◆ Records for this exercise:
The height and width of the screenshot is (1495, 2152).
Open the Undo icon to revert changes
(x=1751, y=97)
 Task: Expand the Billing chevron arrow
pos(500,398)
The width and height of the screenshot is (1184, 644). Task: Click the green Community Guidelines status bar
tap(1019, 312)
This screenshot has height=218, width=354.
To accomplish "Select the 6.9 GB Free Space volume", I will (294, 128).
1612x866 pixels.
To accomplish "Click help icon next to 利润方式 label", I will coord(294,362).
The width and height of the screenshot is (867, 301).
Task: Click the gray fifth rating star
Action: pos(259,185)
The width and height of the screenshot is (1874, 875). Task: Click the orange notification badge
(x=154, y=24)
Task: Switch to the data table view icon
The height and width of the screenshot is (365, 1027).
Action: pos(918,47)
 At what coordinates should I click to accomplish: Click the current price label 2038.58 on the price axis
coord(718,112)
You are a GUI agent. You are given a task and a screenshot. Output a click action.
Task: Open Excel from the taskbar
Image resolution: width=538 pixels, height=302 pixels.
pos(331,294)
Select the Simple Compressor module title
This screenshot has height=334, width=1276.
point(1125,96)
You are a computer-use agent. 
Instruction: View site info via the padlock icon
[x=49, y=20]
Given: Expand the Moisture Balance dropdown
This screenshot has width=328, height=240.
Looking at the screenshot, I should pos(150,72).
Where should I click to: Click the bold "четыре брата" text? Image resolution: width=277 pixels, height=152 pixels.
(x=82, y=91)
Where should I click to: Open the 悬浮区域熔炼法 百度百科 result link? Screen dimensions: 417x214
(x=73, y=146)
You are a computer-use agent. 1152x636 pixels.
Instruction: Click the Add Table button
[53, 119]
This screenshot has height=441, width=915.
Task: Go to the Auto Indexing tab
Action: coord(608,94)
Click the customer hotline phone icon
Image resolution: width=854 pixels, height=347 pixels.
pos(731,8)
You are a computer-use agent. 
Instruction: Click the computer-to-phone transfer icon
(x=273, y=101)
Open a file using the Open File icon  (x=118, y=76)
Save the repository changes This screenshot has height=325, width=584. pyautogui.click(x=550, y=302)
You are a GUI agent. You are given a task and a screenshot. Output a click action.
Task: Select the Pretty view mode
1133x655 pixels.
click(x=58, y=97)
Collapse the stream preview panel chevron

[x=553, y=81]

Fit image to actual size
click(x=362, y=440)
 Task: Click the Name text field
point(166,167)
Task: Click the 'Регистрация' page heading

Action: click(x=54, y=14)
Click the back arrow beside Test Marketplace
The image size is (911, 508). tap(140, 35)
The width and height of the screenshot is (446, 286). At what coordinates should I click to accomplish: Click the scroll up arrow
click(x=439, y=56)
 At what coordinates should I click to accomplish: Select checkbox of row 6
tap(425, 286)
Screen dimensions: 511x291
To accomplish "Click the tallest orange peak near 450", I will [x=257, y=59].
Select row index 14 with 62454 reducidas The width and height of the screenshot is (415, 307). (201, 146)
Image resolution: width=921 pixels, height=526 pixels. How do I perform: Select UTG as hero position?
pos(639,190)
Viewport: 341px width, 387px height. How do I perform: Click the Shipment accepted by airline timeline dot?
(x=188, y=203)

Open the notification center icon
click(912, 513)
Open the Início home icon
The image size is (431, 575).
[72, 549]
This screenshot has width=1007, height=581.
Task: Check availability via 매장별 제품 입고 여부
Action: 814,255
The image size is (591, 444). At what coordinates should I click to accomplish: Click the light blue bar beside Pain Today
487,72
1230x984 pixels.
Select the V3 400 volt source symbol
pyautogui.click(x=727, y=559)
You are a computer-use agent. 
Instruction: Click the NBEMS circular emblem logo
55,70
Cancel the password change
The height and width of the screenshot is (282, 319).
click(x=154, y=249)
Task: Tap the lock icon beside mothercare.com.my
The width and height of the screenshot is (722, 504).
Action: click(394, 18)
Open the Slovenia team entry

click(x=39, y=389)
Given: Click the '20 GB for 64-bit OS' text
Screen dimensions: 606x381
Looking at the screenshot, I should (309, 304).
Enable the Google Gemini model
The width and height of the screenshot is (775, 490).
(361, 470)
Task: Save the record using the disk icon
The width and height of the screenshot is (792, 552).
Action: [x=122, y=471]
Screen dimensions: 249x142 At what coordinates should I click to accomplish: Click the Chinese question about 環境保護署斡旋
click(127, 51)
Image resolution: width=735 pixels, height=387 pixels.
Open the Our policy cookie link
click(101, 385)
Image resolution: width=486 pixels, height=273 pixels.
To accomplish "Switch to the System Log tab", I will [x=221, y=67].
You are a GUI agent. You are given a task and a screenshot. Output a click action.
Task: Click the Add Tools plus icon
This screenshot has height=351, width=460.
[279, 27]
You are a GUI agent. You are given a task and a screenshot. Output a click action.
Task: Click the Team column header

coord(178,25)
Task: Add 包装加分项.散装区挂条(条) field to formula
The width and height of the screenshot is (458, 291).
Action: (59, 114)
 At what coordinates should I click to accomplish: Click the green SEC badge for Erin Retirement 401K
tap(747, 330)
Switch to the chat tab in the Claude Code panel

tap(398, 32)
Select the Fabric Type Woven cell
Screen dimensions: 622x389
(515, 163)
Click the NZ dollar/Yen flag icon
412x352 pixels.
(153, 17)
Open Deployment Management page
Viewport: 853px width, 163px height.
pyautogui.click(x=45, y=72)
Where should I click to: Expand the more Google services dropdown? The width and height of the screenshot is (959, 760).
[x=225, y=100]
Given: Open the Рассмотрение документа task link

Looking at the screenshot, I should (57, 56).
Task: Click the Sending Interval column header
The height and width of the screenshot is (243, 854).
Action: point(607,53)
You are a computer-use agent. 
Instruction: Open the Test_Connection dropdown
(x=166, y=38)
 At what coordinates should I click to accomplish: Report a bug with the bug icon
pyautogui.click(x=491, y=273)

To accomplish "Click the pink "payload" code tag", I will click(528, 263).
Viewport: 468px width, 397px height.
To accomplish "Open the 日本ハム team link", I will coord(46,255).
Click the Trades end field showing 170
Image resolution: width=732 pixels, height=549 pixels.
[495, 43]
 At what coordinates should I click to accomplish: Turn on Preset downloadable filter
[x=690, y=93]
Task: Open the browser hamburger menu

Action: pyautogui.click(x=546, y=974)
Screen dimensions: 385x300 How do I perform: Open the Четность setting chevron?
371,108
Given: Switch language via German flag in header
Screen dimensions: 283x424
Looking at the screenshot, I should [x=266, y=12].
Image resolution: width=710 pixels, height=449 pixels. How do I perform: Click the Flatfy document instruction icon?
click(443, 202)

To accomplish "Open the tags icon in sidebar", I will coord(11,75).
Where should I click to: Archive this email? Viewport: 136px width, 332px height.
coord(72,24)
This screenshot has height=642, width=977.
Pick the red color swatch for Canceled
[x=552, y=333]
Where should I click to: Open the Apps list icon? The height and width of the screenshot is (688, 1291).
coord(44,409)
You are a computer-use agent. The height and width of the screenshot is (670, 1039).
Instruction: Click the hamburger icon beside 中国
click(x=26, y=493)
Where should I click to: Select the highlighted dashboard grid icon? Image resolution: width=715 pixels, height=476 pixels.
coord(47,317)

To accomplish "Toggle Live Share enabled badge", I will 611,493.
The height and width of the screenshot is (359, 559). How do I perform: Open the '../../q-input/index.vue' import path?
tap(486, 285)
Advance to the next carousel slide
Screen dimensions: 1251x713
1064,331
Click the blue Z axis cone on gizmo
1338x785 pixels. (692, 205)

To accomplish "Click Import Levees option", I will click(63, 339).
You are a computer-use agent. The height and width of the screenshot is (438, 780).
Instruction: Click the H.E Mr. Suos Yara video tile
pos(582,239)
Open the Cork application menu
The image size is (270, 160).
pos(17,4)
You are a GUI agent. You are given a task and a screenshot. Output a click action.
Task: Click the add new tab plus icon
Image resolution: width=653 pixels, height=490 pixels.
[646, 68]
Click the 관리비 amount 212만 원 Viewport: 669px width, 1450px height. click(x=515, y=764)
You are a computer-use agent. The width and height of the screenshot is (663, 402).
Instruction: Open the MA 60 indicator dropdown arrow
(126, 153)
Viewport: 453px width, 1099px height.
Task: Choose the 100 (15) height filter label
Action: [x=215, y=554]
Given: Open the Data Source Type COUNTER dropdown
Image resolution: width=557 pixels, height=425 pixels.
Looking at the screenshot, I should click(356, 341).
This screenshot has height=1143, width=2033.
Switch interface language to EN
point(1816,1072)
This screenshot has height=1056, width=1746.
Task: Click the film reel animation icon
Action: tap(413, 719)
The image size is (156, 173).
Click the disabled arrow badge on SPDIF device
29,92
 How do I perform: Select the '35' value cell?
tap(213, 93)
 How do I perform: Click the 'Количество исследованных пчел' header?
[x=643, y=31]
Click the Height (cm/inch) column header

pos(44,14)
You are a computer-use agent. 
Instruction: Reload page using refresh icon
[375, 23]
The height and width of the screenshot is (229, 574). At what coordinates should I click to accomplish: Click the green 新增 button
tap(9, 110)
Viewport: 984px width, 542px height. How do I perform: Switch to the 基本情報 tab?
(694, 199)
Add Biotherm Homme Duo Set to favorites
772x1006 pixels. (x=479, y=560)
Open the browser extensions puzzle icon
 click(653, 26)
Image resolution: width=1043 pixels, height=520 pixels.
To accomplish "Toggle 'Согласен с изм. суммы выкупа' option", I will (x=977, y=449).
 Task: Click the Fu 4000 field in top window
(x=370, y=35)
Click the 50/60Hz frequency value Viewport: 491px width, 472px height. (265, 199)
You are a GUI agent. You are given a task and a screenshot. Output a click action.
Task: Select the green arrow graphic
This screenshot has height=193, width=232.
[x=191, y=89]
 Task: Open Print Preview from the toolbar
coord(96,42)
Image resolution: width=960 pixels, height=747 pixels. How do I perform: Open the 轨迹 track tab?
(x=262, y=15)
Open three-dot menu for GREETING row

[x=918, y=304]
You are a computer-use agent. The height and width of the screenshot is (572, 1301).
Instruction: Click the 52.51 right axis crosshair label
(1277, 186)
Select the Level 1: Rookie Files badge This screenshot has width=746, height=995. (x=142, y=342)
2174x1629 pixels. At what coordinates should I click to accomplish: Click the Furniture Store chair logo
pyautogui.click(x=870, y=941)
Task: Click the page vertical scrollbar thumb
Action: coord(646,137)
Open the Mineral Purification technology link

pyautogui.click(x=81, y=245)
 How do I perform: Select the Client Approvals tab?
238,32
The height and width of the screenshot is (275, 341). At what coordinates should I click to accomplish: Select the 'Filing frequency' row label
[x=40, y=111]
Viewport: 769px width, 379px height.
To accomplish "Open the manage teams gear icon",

◆ Work to do:
Locate every line above that contains the word "green" and copy each one in full. Case counts.

◆ Solution to the exercise:
The width and height of the screenshot is (1184, 644). Task: Click the green Community Guidelines status bar
 At what coordinates should I click to accomplish: Click the green SEC badge for Erin Retirement 401K
The height and width of the screenshot is (229, 574). At what coordinates should I click to accomplish: Click the green 新增 button
Task: Select the green arrow graphic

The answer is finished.